BEGIN Records

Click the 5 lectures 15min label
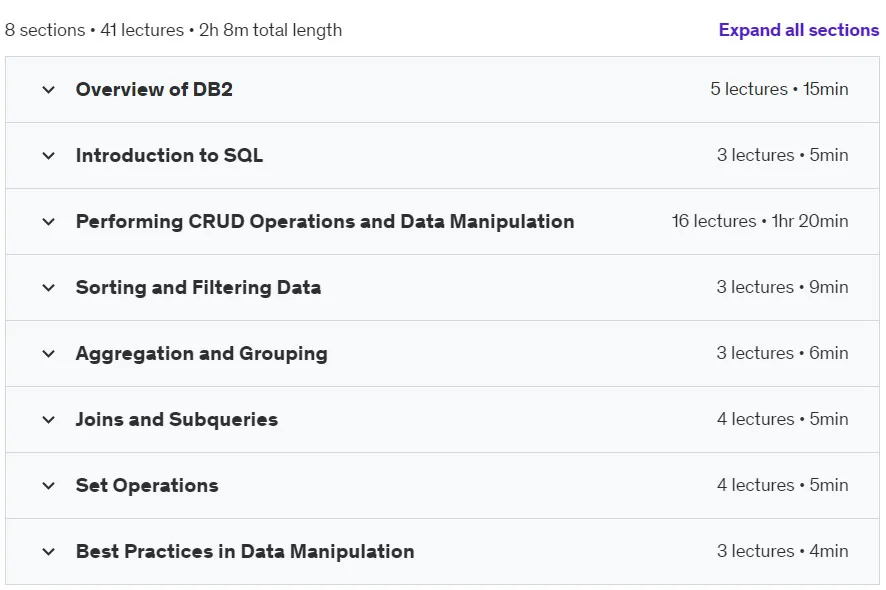Viewport: 886px width, 590px height. pos(779,89)
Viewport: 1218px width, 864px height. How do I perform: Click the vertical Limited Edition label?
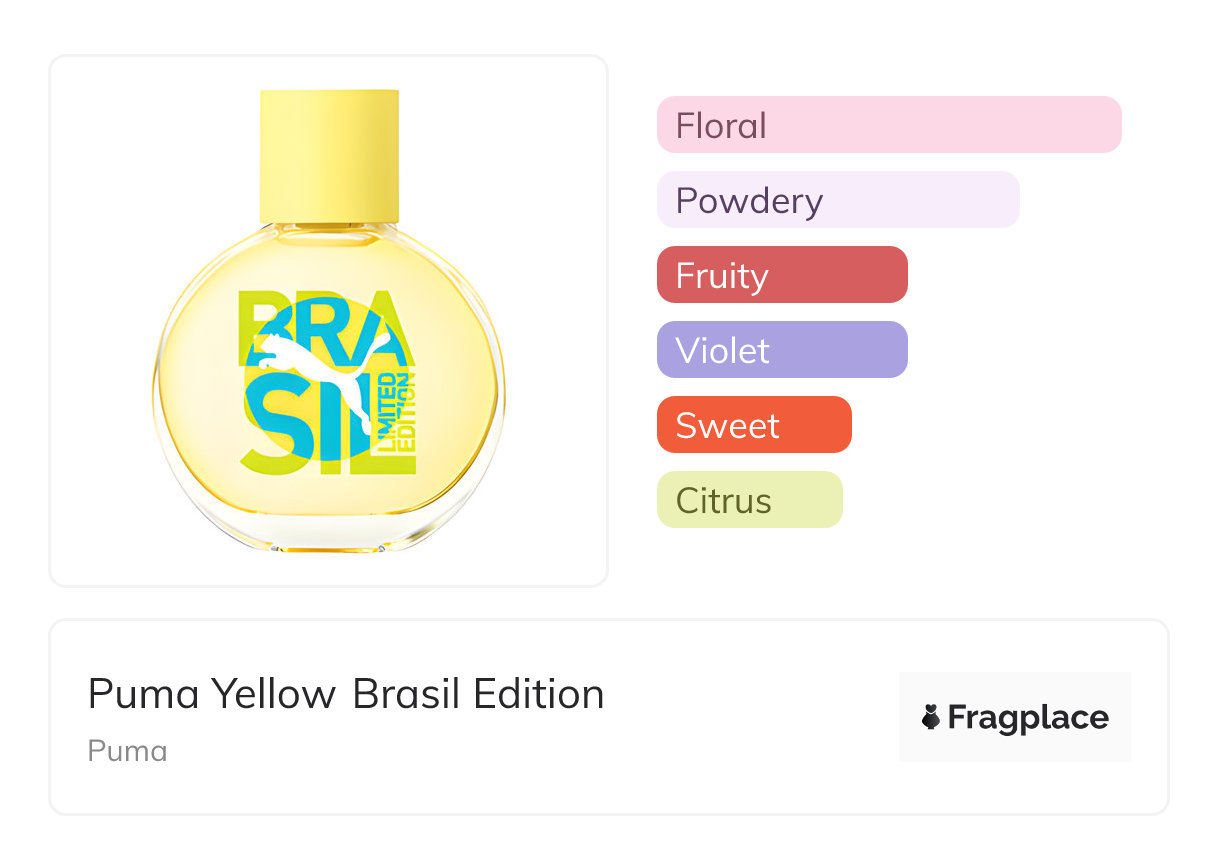[x=394, y=415]
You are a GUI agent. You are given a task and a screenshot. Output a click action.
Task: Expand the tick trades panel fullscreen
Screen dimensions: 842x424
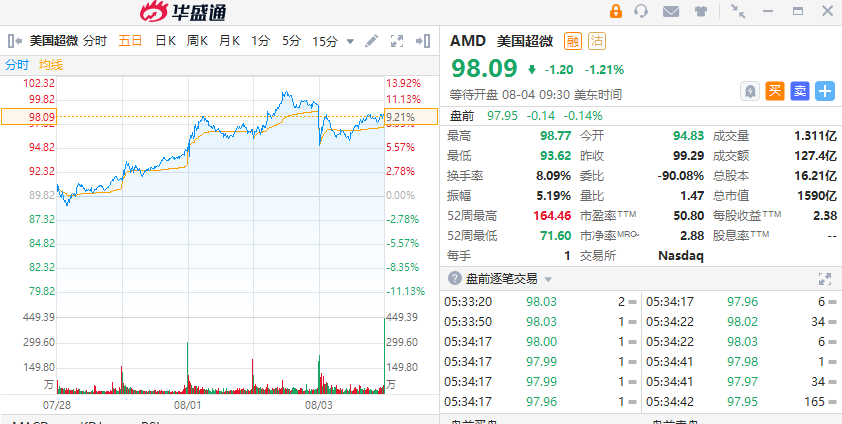pyautogui.click(x=825, y=279)
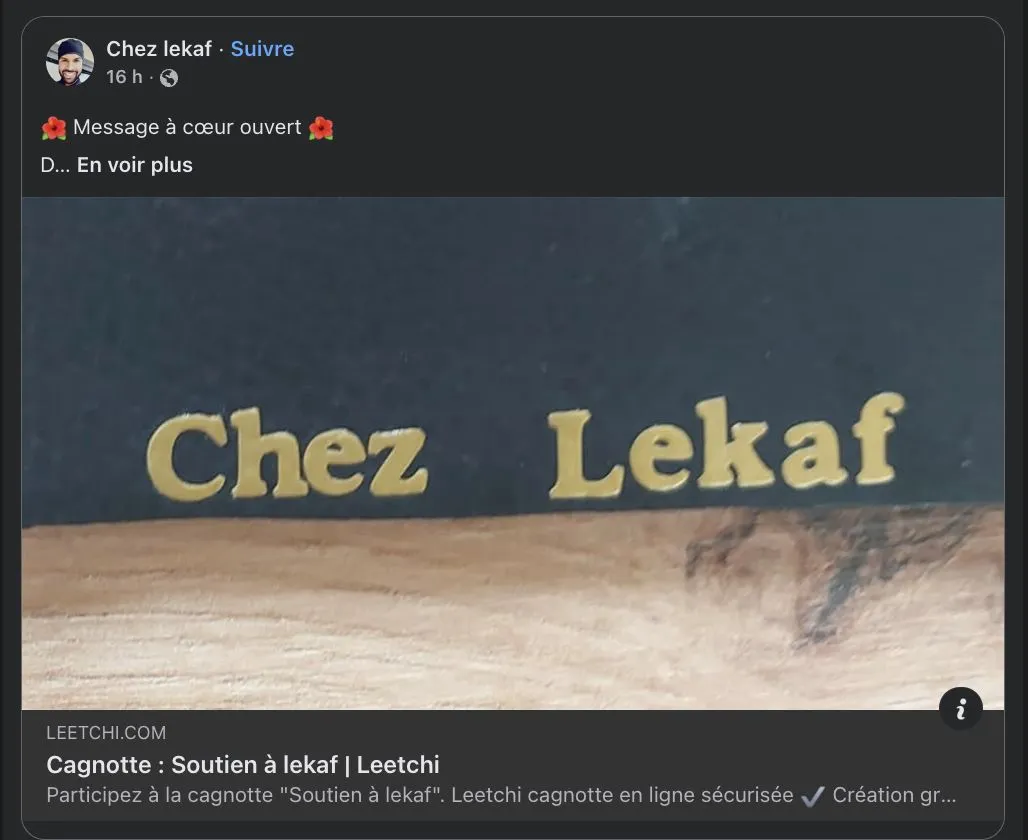This screenshot has width=1028, height=840.
Task: Follow the page with Suivre
Action: 262,49
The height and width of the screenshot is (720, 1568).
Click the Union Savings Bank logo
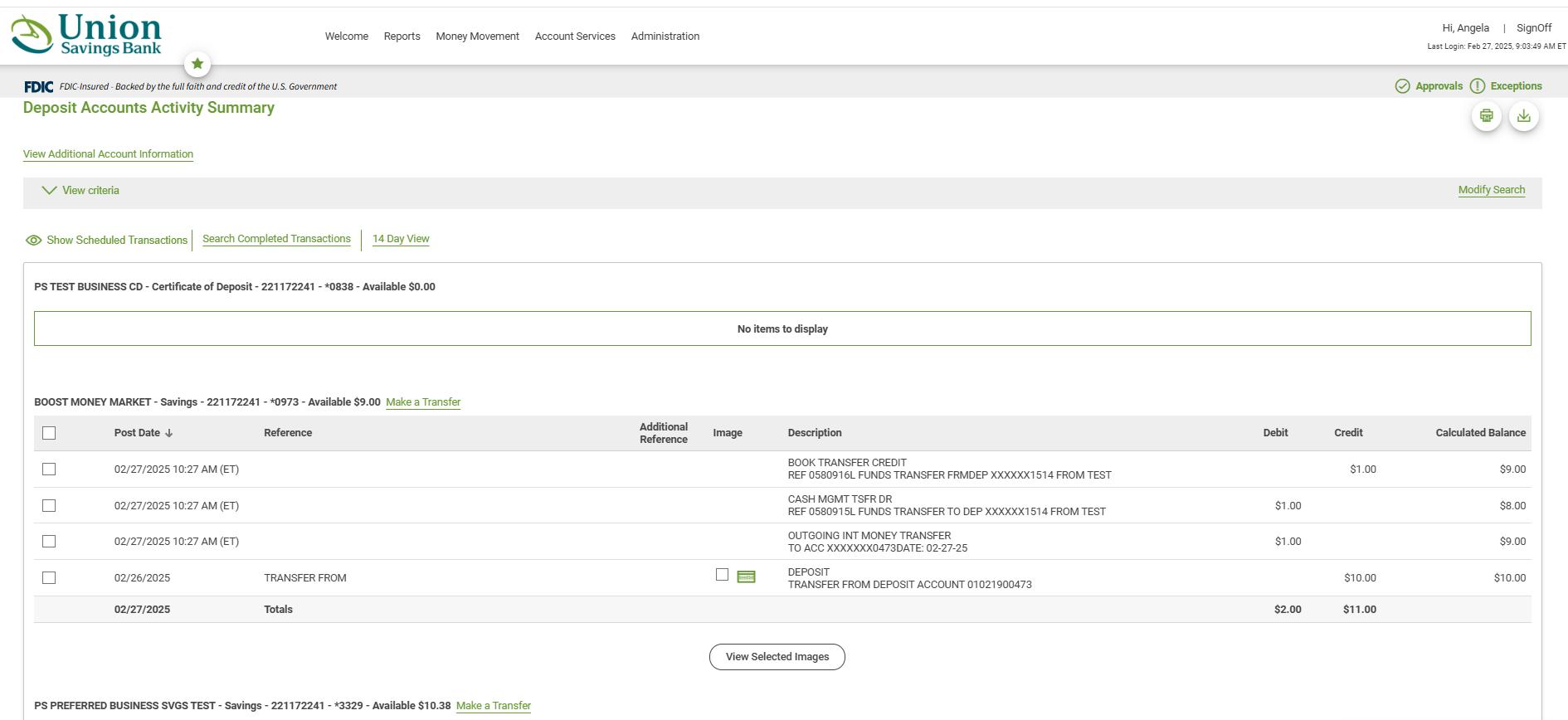[86, 36]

END Records

● Your task: In the data above, find the line containing "Viewport: 1218px width, 864px" and the line containing "Task: Expand the tick trades panel fullscreen". Copy exactly the stretch from the first through the second, both included, leaving out any picture.

● Solution to the exercise:
Viewport: 1218px width, 864px height. How do I perform: Click the vertical Limited Edition label?
[x=394, y=415]
You are a GUI agent. You are given a task and a screenshot. Output a click action.
Task: Expand the tick trades panel fullscreen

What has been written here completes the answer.